LIBÉRATION D’OTAGES | Le Hamas commence la libération des otages restants à Gaza, les sept premiers captifs étant déjà entre les mains de la Croix-Rouge

Deux ans et six jours se sont écoulés depuis qu’ils ont posé le pied sur le sol israélien. Et maintenant, enfin, ces 20 otages israéliens reviennent vivants. Il y a eu 738 jours de captivité dans la bande de Gaza après leur enlèvement lors des attaques du Hamas le 7 octobre 2023. Ce lundi matin, ce groupe palestinien et d’autres présents dans la bande ont commencé à les libérer dans différentes parties de l’enclave, et ils ont été transférés en Israël par la Croix-Rouge. Après un premier examen médical et les retrouvailles tant attendues avec leurs familles, l’armée israélienne les a transportés par hélicoptère vers différents hôpitaux à travers le pays. À leur tour, les corps de quatre otages décédés ont été transférés en Israël. De leur côté, les autorités pénitentiaires israéliennes ont commencé à libérer 2 000 Palestiniens détenus dans les prisons israéliennes.
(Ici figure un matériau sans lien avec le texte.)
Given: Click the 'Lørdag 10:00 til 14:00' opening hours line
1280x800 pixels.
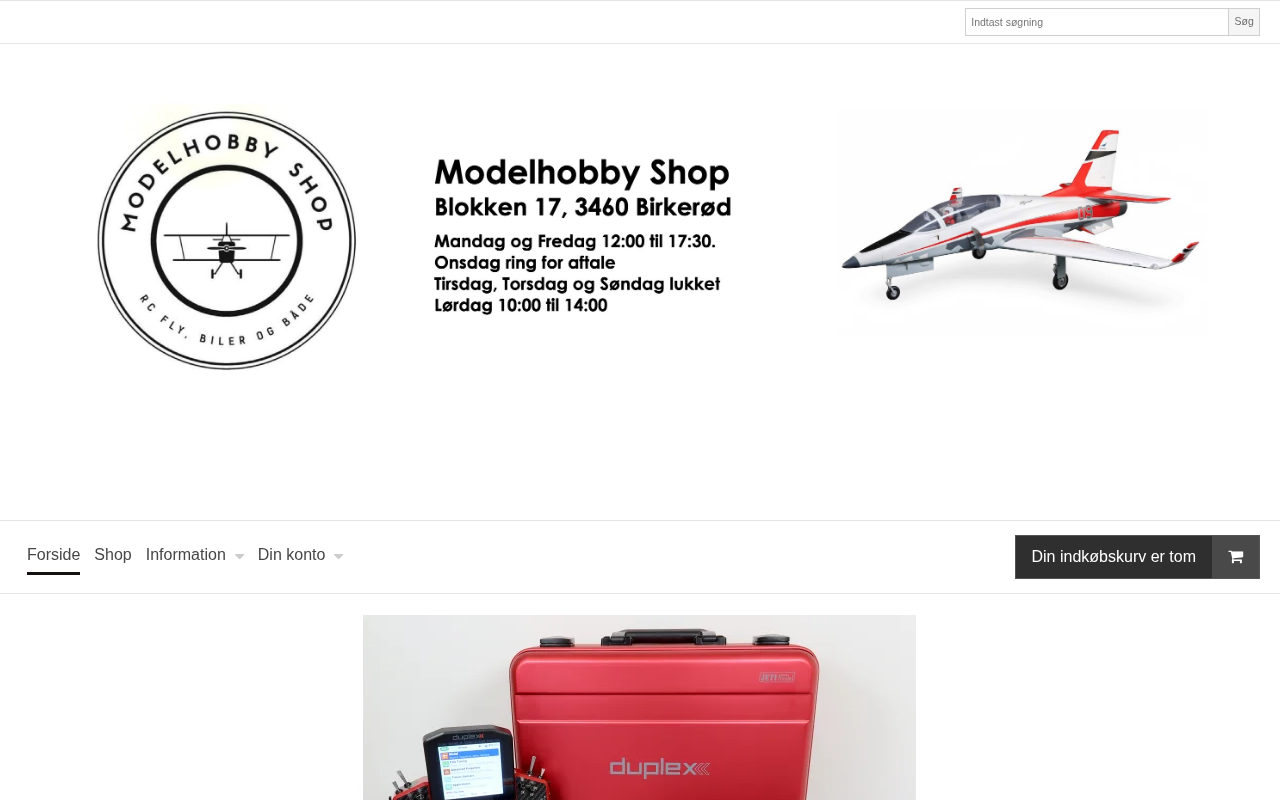Looking at the screenshot, I should click(521, 305).
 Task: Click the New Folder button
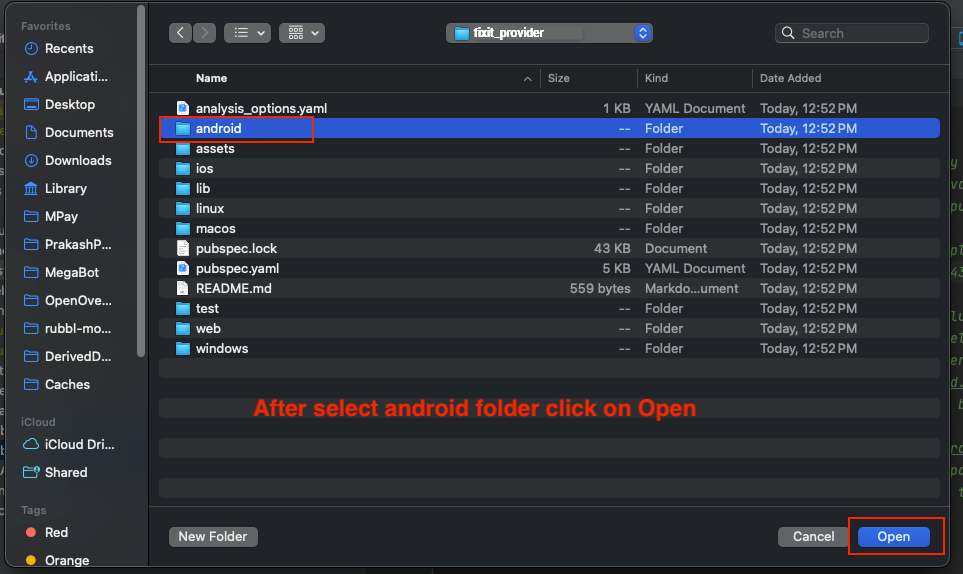pyautogui.click(x=214, y=537)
« L’accord conclu est le résultat de la fermeté de notre peuple et de la résilience de ses combattants, nous déclarons notre attachement à l’accord conclu et à ses délais, tant que l’occupation (Israël) les respecte », ont déclaré ce matin les brigades al-Qassam, la branche militaire du Hamas, dans un communiqué. « La résistance a toujours eu la ferme intention d’arrêter la guerre d’extermination et a essayé de le faire dès les premiers mois ; cependant, l’ennemi a fait échouer tous ses efforts en se basant sur ses calculs étroits et en satisfaisant les instincts de brutalité et de vengeance de son gouvernement de type nazi », a-t-il ajouté. « L’ennemi n’a pas réussi à récupérer ses prisonniers par la pression militaire, malgré sa supériorité en matière d’intelligence et son surplus de puissance, il s’est rendu et a récupéré ses prisonniers grâce à un accord d’échange, tout comme la résistance l’avait promis dès le début », a-t-il conclu.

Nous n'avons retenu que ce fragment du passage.